Running a Scrapy spider in a GCP cloud function

What you’ve probably tried but didn’t work

Scrapy docs explains how to Run Scrapy from a script. My first try was to simply copy that code, and run it in a Cloud Functions.

from ... import MySpider
from scrapy.crawler import CrawlerProcess
from scrapy.utils.project import get_project_settings

def my_cloud_function(event, context):
    process = CrawlerProcess(settings={
        'FEED_FORMAT': 'json',
        'FEED_URI': 'items.json'
    })

    process.crawl(MySpider)
    process.start()

    return 'ok'

This worked, but surprisingly only on the first execution of the each function instance. Starting the second invocation, I started seeing in the logs:

Function execution took 509 ms, finished with status: 'crash'

Function execution took 509 ms, finished with status: 'crash'

This is because my Cloud Function is not idempotent. Under the hood, Scrapy is using Twisted which sets up many global objects to power its events driven machinery.

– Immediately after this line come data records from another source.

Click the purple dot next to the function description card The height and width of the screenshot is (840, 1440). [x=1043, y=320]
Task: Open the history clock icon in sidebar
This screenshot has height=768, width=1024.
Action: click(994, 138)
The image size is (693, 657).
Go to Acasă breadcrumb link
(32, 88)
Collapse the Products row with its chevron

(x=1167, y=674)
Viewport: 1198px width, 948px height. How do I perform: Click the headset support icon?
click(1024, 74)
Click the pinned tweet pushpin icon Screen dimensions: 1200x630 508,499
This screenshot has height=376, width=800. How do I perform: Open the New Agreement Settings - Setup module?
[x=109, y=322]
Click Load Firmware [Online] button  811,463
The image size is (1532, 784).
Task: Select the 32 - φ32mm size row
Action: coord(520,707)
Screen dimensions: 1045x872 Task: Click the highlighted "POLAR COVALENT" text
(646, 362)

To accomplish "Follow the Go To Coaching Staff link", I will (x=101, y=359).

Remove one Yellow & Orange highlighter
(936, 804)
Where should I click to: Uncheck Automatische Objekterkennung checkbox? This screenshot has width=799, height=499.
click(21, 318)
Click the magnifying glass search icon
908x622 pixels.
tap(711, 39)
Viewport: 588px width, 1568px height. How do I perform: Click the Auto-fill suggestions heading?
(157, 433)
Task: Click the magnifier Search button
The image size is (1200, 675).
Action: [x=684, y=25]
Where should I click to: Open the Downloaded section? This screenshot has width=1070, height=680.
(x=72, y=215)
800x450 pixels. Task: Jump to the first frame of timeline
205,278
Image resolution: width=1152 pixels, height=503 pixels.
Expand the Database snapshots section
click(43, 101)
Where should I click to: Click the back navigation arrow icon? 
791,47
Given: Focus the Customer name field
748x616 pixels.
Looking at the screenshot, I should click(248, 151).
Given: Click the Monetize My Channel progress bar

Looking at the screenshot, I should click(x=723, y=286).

When asked to run a Cloud Function, GCP will either create a new instance of your function (they call this a cold start), or reuse one of the instances it previously created. Therefore it’s very important for your function to be idempotent.

My Cloud Function here cannot run twice, and you can see this even on your local environment:

my_cloud_function(None, None)
my_cloud_function(None, None)

Running a Scrapy spider in a GCP cloud function

The solution: wrapping Scrapy in its own child process

from multiprocessing import Process, Queue
from ... import MySpider
from scrapy.crawler import CrawlerProcess
from scrapy.utils.project import get_project_settings

def my_cloud_function(event, context):
    def script(queue):
        try:
            settings = get_project_settings()

            settings.setdict({
                'LOG_LEVEL': 'ERROR',
                'LOG_ENABLED': True,
            })

            process = CrawlerProcess(settings)
            process.crawl(MySpider)
            process.start()
            queue.put(None)
        except Exception as e:
            queue.put(e)

    queue = Queue()

    # wrap the spider in a child process
    main_process = Process(target=script, args=(queue,))
    main_process.start()    # start the process
    main_process.join()     # block until the spider finishes

    result = queue.get()    # check the process did not return an error
    if result is not None:
        raise result 

    return 'ok'

Again you can check this works locally by calling your function twice in a row.